EXERCISE DESCRIPTION
Go through the records and extract every line with the word "computer".
PROVIDED RECORDS section start
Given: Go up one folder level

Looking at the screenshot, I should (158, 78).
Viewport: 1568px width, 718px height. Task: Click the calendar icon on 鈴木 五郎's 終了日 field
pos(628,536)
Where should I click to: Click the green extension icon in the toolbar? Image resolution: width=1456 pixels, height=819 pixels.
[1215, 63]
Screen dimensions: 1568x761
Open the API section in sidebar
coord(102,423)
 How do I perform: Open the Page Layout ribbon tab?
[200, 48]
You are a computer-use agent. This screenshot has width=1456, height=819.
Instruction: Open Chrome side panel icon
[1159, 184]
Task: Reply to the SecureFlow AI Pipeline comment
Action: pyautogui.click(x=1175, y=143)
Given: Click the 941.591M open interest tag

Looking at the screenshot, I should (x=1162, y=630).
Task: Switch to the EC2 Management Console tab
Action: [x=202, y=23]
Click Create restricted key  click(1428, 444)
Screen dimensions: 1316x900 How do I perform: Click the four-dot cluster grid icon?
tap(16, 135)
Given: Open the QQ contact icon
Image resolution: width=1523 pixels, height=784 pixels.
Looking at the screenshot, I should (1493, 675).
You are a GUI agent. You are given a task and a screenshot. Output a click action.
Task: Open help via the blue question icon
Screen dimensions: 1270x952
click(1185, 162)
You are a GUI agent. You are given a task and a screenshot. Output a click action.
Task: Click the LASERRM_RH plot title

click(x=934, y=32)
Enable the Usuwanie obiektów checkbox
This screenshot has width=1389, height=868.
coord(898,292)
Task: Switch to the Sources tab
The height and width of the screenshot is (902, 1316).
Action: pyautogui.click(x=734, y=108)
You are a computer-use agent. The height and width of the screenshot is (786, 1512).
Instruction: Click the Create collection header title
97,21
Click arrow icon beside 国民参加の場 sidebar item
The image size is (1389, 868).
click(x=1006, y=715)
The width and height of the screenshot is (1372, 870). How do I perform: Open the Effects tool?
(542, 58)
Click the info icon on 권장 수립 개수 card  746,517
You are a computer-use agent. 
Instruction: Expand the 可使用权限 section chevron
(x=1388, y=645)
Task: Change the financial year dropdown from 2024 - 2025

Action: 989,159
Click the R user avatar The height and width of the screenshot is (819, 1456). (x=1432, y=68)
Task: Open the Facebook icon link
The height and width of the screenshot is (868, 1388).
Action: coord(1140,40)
PROVIDED RECORDS section end
EXERCISE OUTPUT
You are a computer-use agent. This screenshot has width=1456, height=819.
You are a computer-use agent. The height and width of the screenshot is (786, 1512).
You are a computer-use agent. 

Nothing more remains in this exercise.